PFP, grey cube in a space, closure

  1. Romily Alice Walden’s work is concerned with physicality and its interplay with other social categorisations and power differentials.
  2. At the core of her practice is an interrogation of contemporary embodiment and its relation to the Post-Internet age.
  3. Her work questions contemporary western society’s relationship with care, tenderness and fragility in relation to our bodies, our communities and our ecosystem.
  4. These themes are explored with a focus on the IRL/URL paradigm; Romily is interested in our ability to navigate the progressively interwoven online and offline facets of our lived experience, examining the effect of this progression on the way that we understand physicality, interdependency and vulnerability.
  5. As a queer, disabled artist, Romily is interested in the production of the ‘other’; her work seeks to explore the power of  ‘othered’ bodies to instigate changes in perception and normative cultural discourse.
  6. The vulnerability of the body has served as a focus for her practice since 2017; her most recent work seeks to disturb overly simplistic understandings of the disabled body, looking to bring an ethic of care, a connection between the land and the body, and a cripped concept of performance into conversation with her practice.
  7. Walden’s research interests include: cyborg theory, disability theory, crip theory, queer theory, post-humanism, autoethnography and utopian/dystopian futures.
  8. Her practice spans installation, sculpture, performance, text, video and coded arduino control systems, all of which is undertaken with a socially-engaged and research-led working methodology.

 

My Body Was  A River, 2018
Single channel video. 1m11s. + coded text to audio transcript.

This video/text work confronts notions of bodies both digital and physical: bodies of land, bodies of text and bodies in space. The work seeks to explore the connection between the disabled body and the natural landscape, examining the enforced separation of the disabled body from the natural world due to ableist socio-cultural design.

RAW DATA:
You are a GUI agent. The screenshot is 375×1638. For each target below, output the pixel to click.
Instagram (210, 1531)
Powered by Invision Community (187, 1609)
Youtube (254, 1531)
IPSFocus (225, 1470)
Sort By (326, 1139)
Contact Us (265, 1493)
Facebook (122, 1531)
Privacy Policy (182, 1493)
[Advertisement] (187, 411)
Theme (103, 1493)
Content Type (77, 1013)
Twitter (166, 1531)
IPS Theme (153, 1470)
==
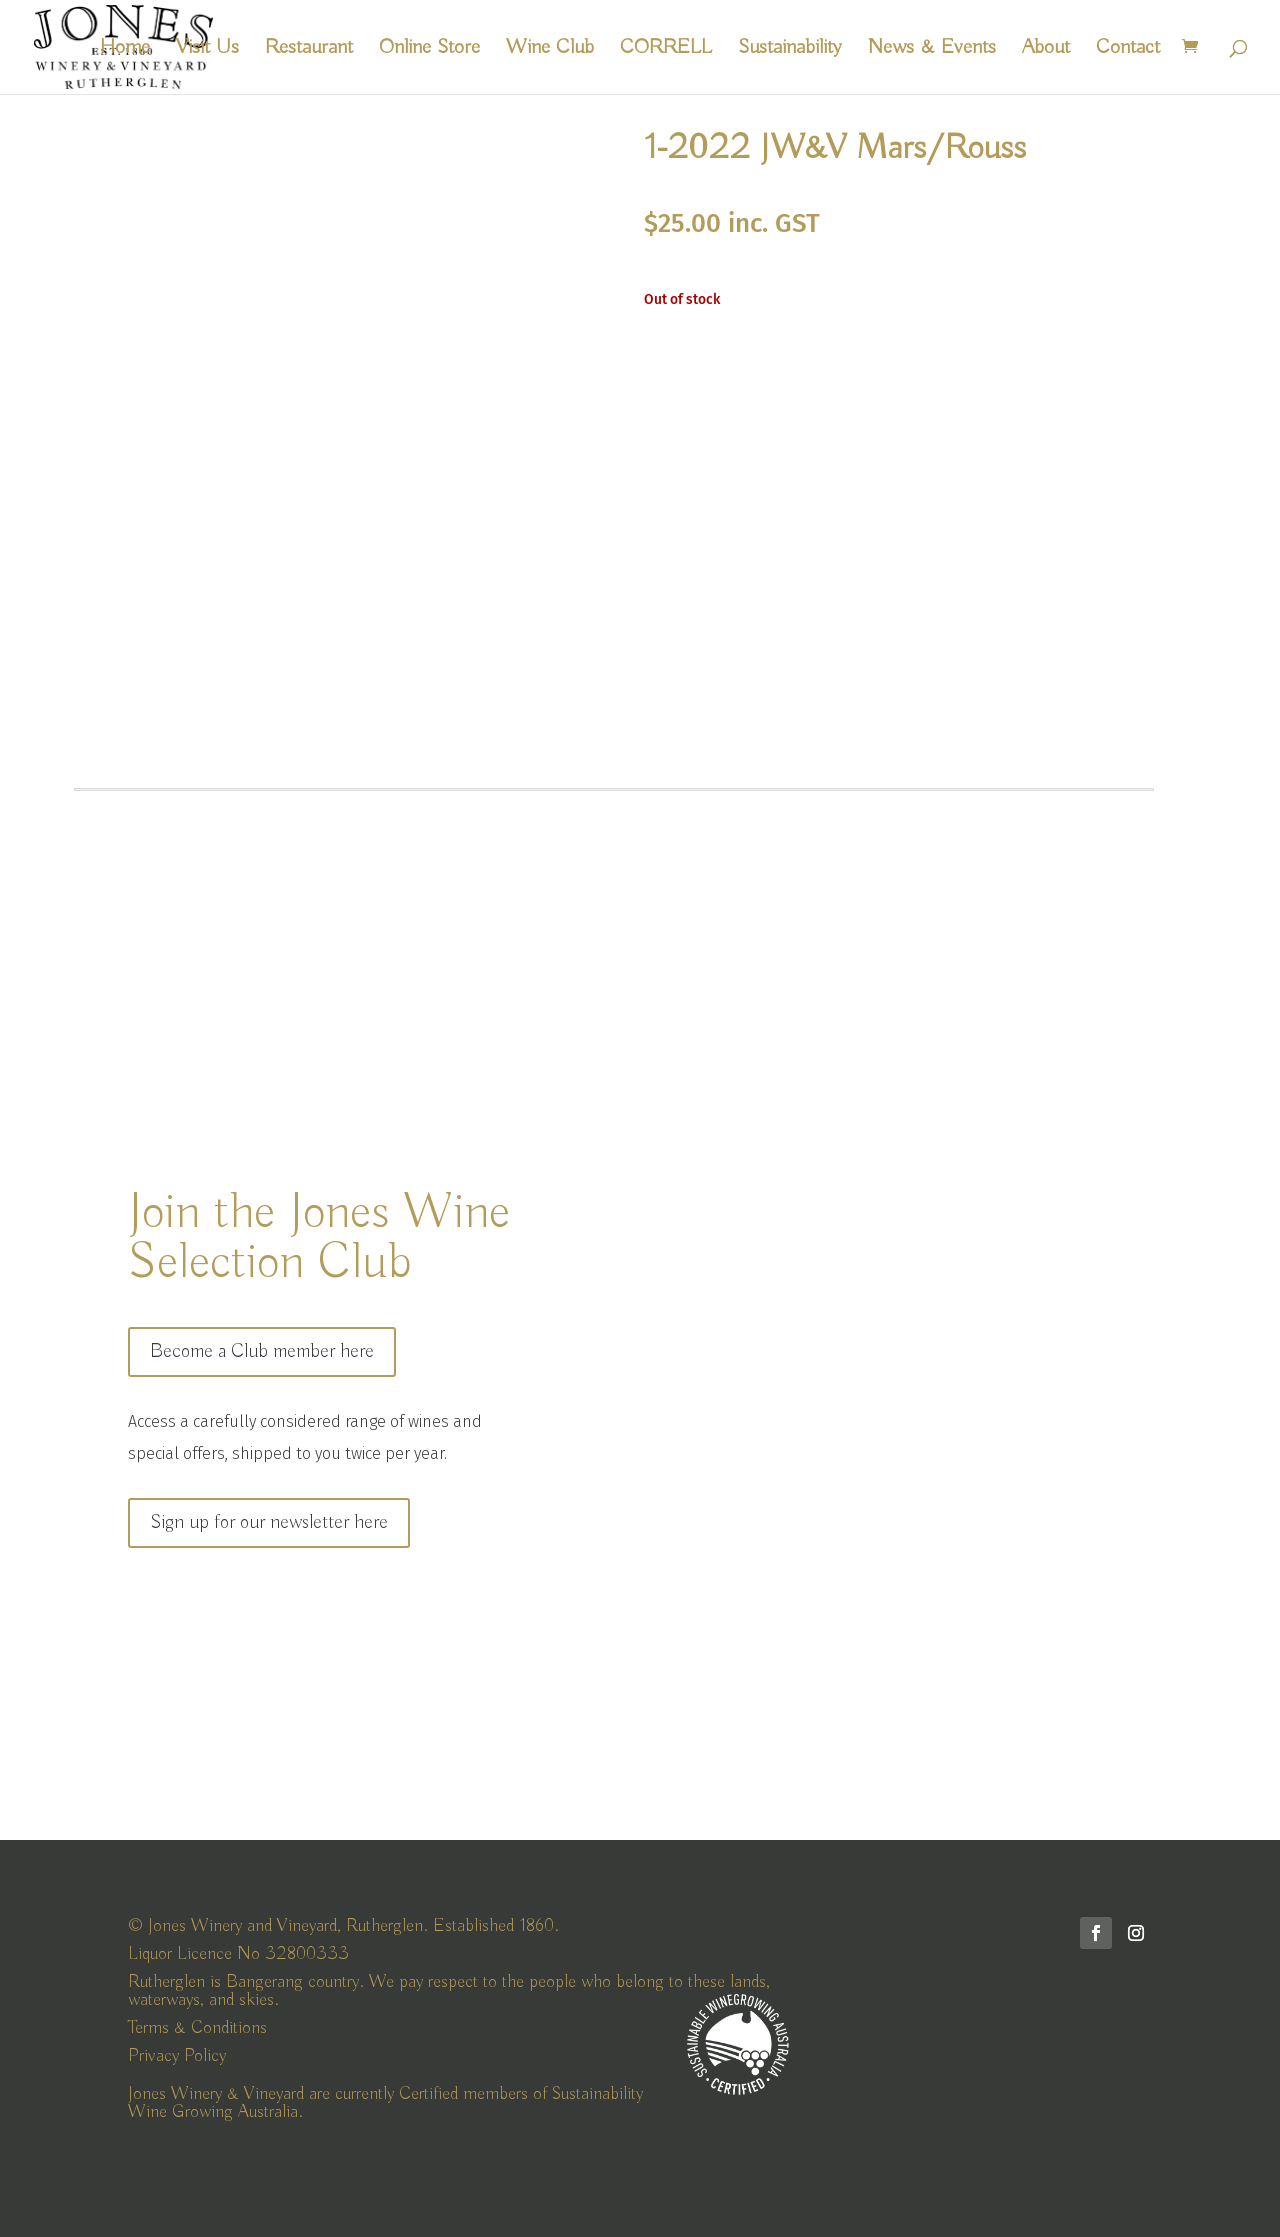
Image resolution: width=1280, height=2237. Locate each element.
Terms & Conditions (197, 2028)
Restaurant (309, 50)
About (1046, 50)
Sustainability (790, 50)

JOBS:
- 1) Which research interests does the text about Romily Alice Walden's work name? List every one.
- 2) Retype the entries from the line with "Youtube (254, 1531)" to the line with "Twitter (166, 1531)", including both of those lines and changing nothing.

SOLVED TASKS:
- 1)
- Cyborg theory
- Disability theory
- Crip theory
- Queer theory
- Post-humanism
- Autoethnography
- Utopian/dystopian futures

- 2)
Youtube (254, 1531)
IPSFocus (225, 1470)
Sort By (326, 1139)
Contact Us (265, 1493)
Facebook (122, 1531)
Privacy Policy (182, 1493)
[Advertisement] (187, 411)
Theme (103, 1493)
Content Type (77, 1013)
Twitter (166, 1531)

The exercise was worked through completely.